If the SAVEDUMP system parameter is set, the dump file is retained in PAGEFILE.SYS when the system is booted after a system failure. If the SAVEDUMP parameter is not set (clear), which is the default, OpenVMS Alpha uses the entire page file for paging and any dump written to the page file is lost. (To examine or change the value of the SAVEDUMP parameter, consult the OpenVMS System Manager's Manual: Tuning, Monitoring, and Complex Systems.)
To calculate the minimum size for a physical memory dump to SYS$SYSTEM:PAGEFILE.SYS, use the following formula:
size-in-blocks(SYS$SYSTEM:PAGEFILE.SYS) = size-in-pages(physical-memory) * blocks-per-page + number-of-error-log-buffers * blocks-per-buffer + 2 + value of the system parameter RSRVPAGCNT |
Note that this formula calculates the minimum size requirement for saving a physical dump in the system's page file. Compaq recommends that the page file be a bit larger than this minimum to avoid hanging the system. Also note that you can only write the dump of physical memory into the primary page file (SYS$SYSTEM:PAGEFILE.SYS).

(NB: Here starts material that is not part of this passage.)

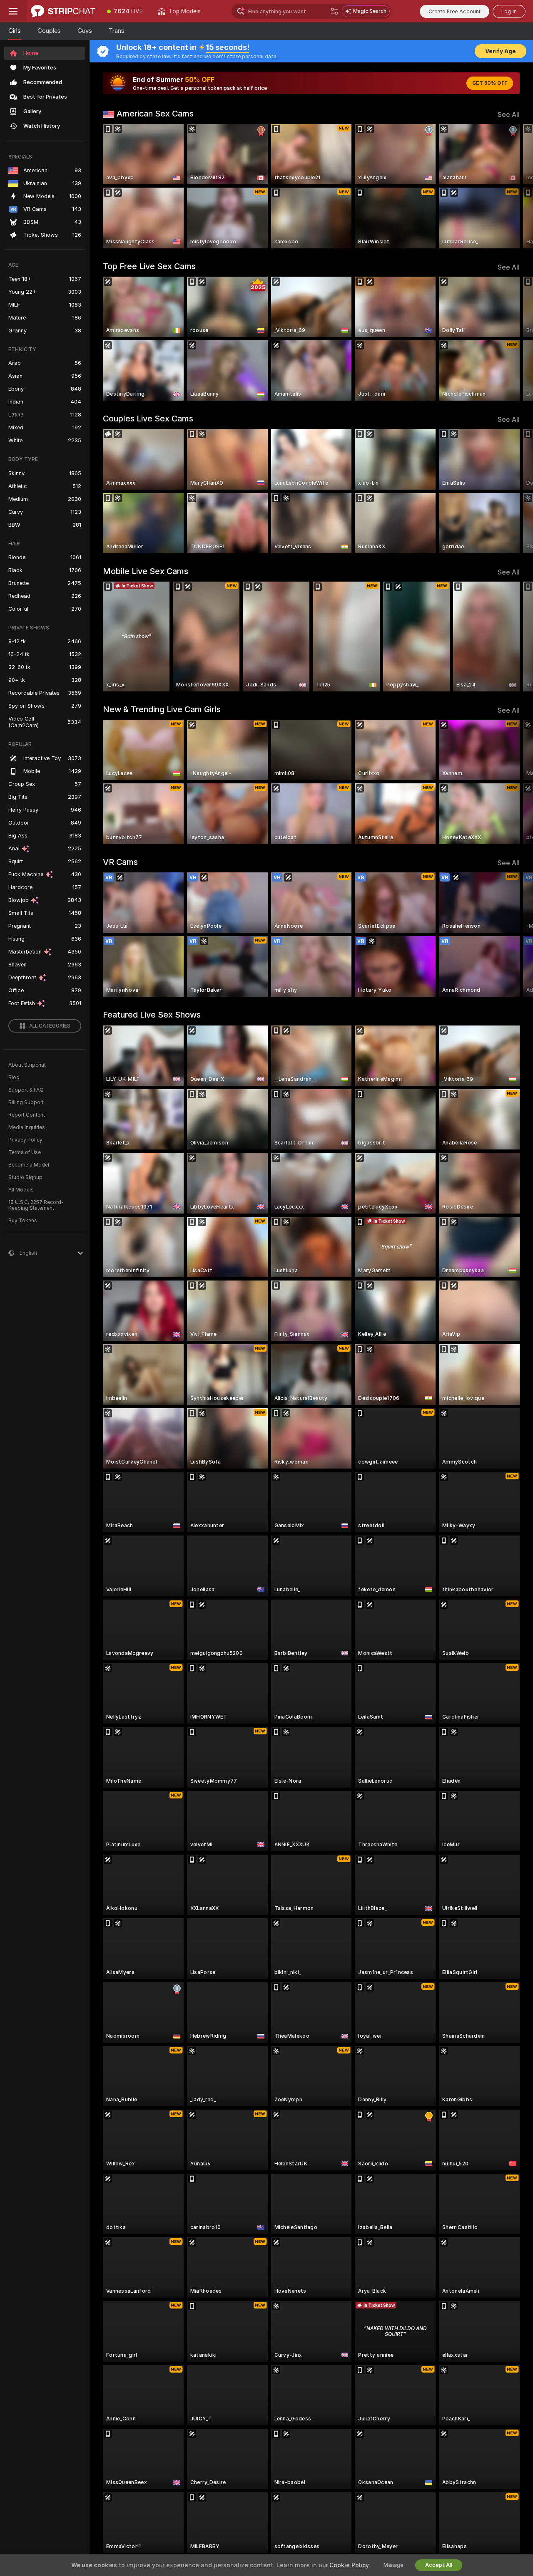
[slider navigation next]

Secondary page files cannot be used to save dump file information.
It is not recommended to use a selective dump (DUMPSTYLE=1) style with PAGEFILE.SYS. If the PAGEFILE.SYS is used for a selective dump, and if the PAGEFILE.SYS is not large enough to contain all the logical memory blocks, the dump fills the entire page file and the system may hang on reboot. When selective dumping is set up, all available space is used to write out the logical memory blocks. If the page file is large enough to contain all of physical memory, there is no reason to use selective dumping. A full memory dump (DUMPSTYLE=0) should be used.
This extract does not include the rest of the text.